SCENA SECONDA

Rosmunda, Almachilde, Romilda.

Rosm.

Me, perfido, vedi. - Infami,

vili ambo voi del pari: aver certezza

de' tradimenti vostri, a me fia il peggio;

ma sola il danno io non n'avrò. Le vostre

inique trame a romper vengo. - Ingrato,

tal mi rendi mercede? - E tu, con finta

virtude...

Romil.

A lui tutti riserba i nomi,

che a lui si aspettan solo: ei solo è il vile;

ei traditore, ei menzognero infido,

ei ti mantien fede qual merti; quella,

che a malvagio attener malvagio debbe.

Non son io l'empia; egli ad udir suoi detti

empio mi trasse or con inganno...

Almac.

Io voglio,

poiché tu il sai, tutto accertarti io stesso.

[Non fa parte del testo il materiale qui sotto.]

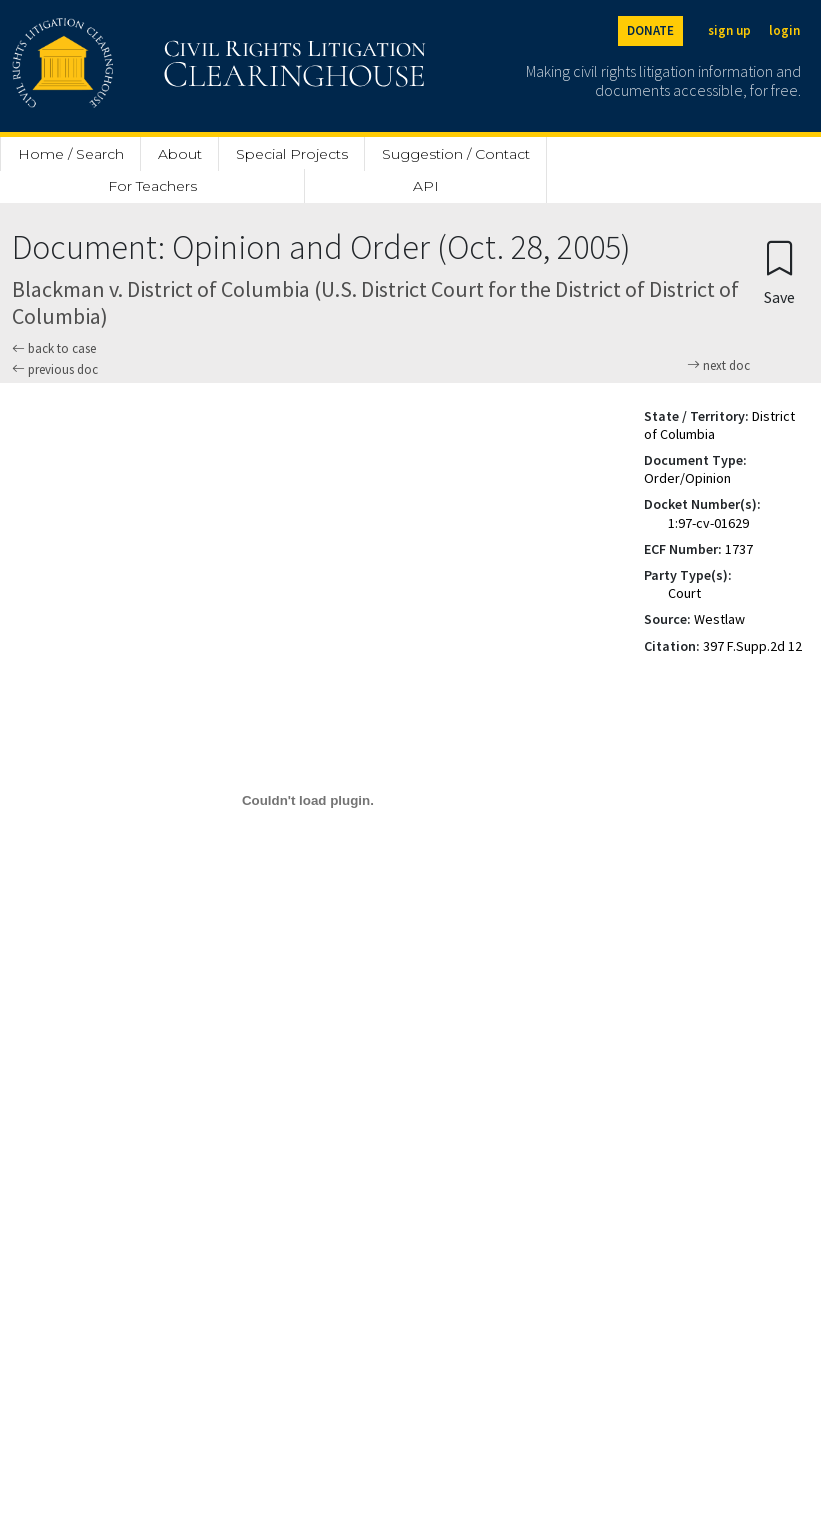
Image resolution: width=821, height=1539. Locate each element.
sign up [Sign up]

Amo, adoro Romilda; e non è fiamma,

ond'io deggia arrossirne. In te ricerca,

e trova in te, la rea cagion, per cui

non hai, qual tel pretendi, l'amor mio.

Io, non nato a' delitti, amar potea

chi mi vi trasse, io mai? Distanza corre,

fra Rosmunda e Romilda, immensa; e il senti.

Amo Romilda, e i traditori abborro.

Ove possa tua fera ira superba

trarmi, giá il so; nota a me sei, pur troppo!

Deh, potess'io cosí, come ho trafitto

il padre a lei, morir pur io! potessi

placar, spirando, di Romilda il giusto

sdegno! Deh mai non ti foss'io marito!

Ch'io regicida, e traditor non fora;

e all'amor mio Romilda il cor sí chiuso

or non avrebbe.

Romil.

Io? ti odierei pur anco

non uccisor del padre mio, non cinto

della mal tolta sua corona, e a cruda

madrigna non marito. Altro, ben altro

merto vuolsi, che il tuo, ben altro core,

a farmi udir d'amor: quanto esecrando

a me ti rende il trucidato padre,

tanto, e piú, ti fa vile agli occhi miei,

qual ch'ella sia, la tua tradita moglie.

Tu per lei primo hai tra gl'infami il seggio;

per lei famoso; a lei di nodo eterno

stringer ti dee quel sangue che versasti,

e il comune misfatto. Io mai non soffro,

né in mio pro, tradimenti; non ch'io soffra

il traditore. Altro piú nobil foco,

ond'io nel volto non arrossi, ho in petto.

Presta a morir, non a cessar, no mai,

son io d'amare...

Almac. Ami?
Romil. Ildovaldo.
Almac.

Ah! questo,

è questo il colpo, che davver mi uccide.

Rosm. Vero parli, o menzogna? ami Ildovaldo?
Romil.

D'amore io l'amo, quale a voi non cape,

non che in core, in pensiero: alcun rimorso

noi non flagella di comun delitto;

schiette nostr'alme, in meglio amarsi han gara

fra lor, non altra. A lui miei tristi giorni,

questi, ch'io mal sopravvissuti ho forse

all'ucciso mio padre, a lui li serbo:

a me sua vita, e l'alta fama, e il brando,

l'invincibil suo brando, egli a me serba.

Ma, dove pur sia il nostro viver vano;

dove ogni scampo, ogni vendetta tolta

ne venga; allor meno infelici sempre

sarem di voi. Morte n'è scampo; e invitta

l'avrem, che al vil mai non soggiace il prode;

lieta l'avrem, poiché fra noi divisa,

di pentimenti, e di rampogne scevra,

e di rimorsi, e di timore; in somma

morte avrem noi piú mille volte dolce,

che la tremante orribil vita vostra.

Rosm. Basta. Esci. Va. - Saprai tua sorte in breve.